_Problem to solve_.
Every line from the one containing "1171x658 pixels. Task: Click" to the end of the records below should be returned exactly; pictures are to be dropped.

Material for the task Block Start

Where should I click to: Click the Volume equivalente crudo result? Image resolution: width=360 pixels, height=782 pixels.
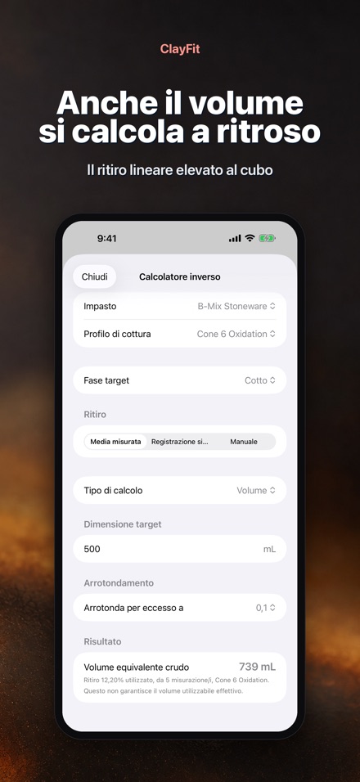(x=179, y=676)
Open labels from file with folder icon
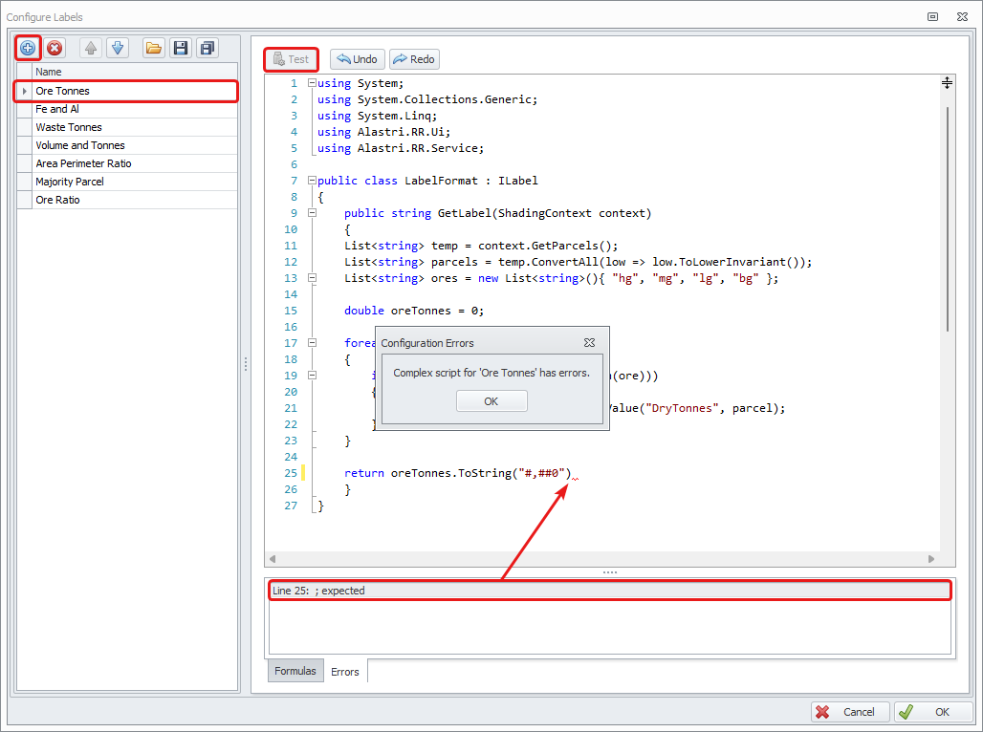The height and width of the screenshot is (732, 983). (x=153, y=48)
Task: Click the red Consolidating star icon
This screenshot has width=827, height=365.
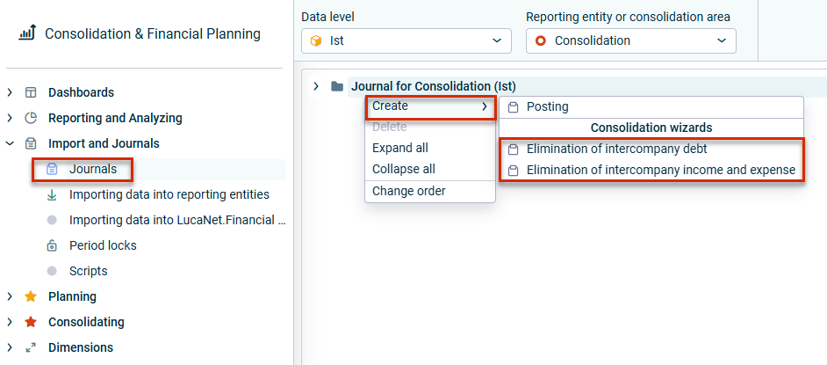Action: tap(31, 322)
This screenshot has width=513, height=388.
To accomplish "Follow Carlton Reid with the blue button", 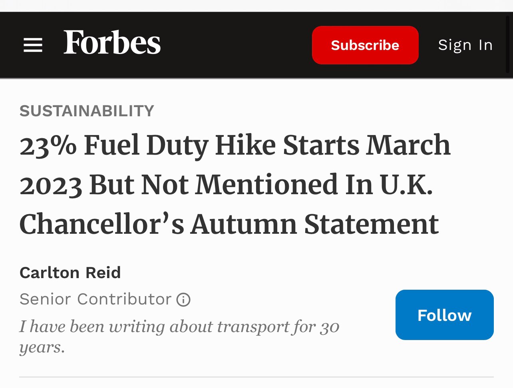I will [x=444, y=315].
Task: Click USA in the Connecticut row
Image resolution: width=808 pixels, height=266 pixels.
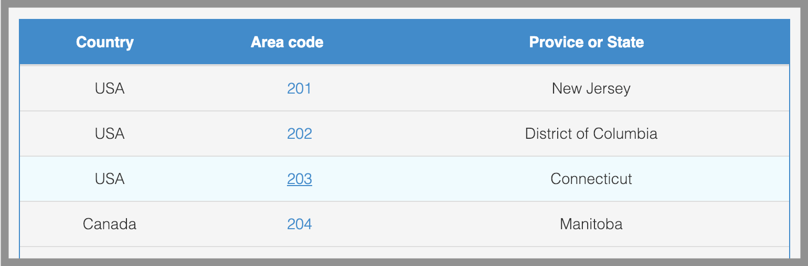Action: pos(110,179)
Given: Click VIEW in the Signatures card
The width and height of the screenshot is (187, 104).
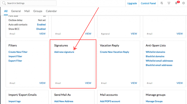Looking at the screenshot, I should click(88, 83).
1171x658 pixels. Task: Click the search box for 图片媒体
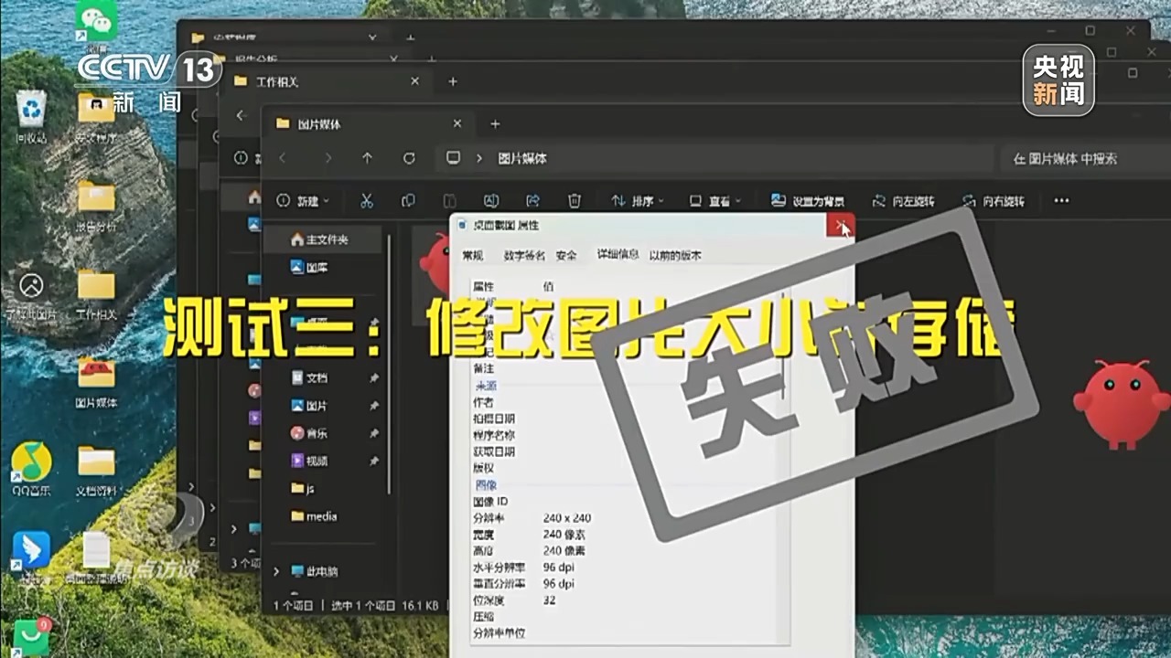(1080, 158)
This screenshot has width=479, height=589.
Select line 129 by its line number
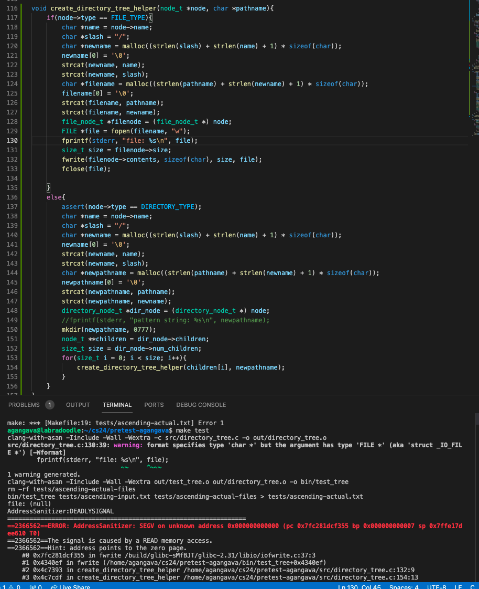pyautogui.click(x=13, y=131)
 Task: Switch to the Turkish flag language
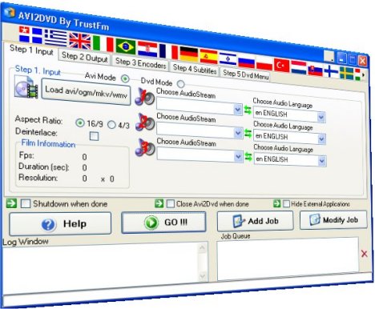point(281,65)
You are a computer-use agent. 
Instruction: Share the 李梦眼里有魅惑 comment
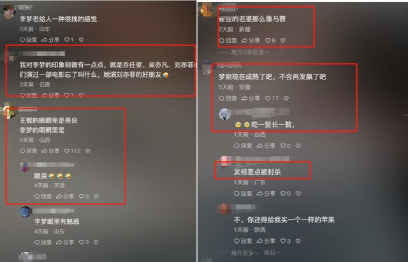tap(65, 242)
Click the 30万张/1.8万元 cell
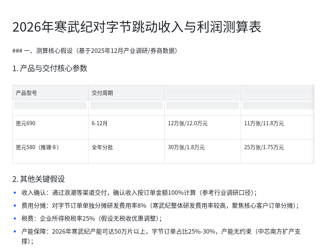336x250 pixels. pos(186,147)
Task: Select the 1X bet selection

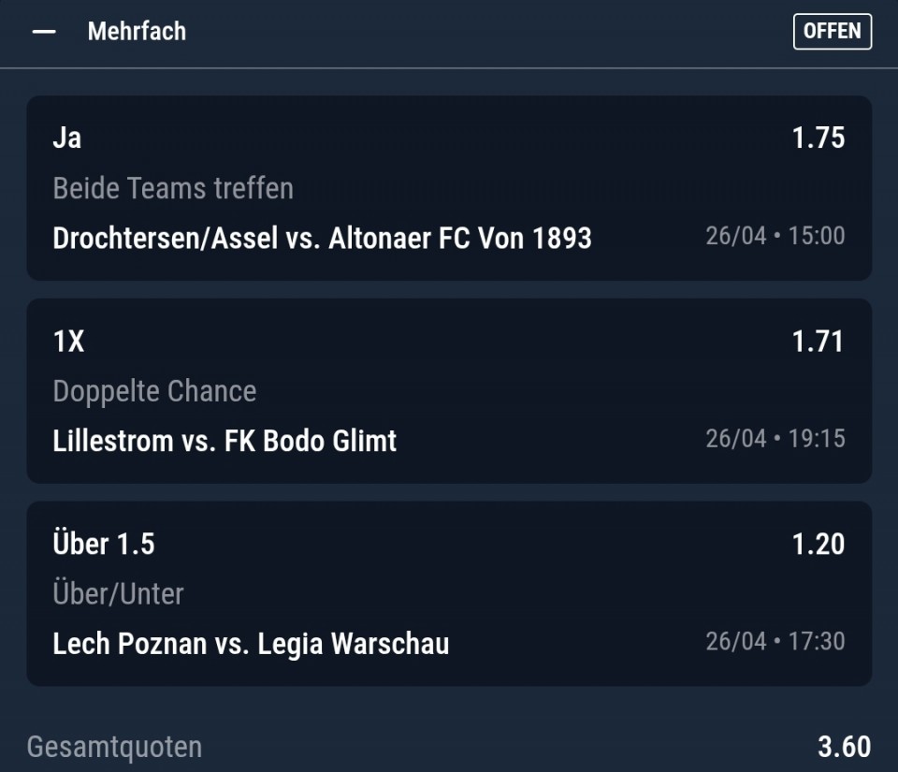Action: 68,341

Material for the task Block End

_Reply to the exercise_.
1171x658 pixels. Task: Click the search box for 图片媒体
(1080, 158)
This screenshot has width=479, height=589.
Select line 129 by its line number
pyautogui.click(x=13, y=131)
 Task: Switch to the Turkish flag language
point(281,65)
You are a computer-use agent. 
Instruction: Share the 李梦眼里有魅惑 comment
tap(65, 242)
Click the 30万张/1.8万元 cell
336x250 pixels. pos(186,147)
Task: Select the 1X bet selection

Action: 68,341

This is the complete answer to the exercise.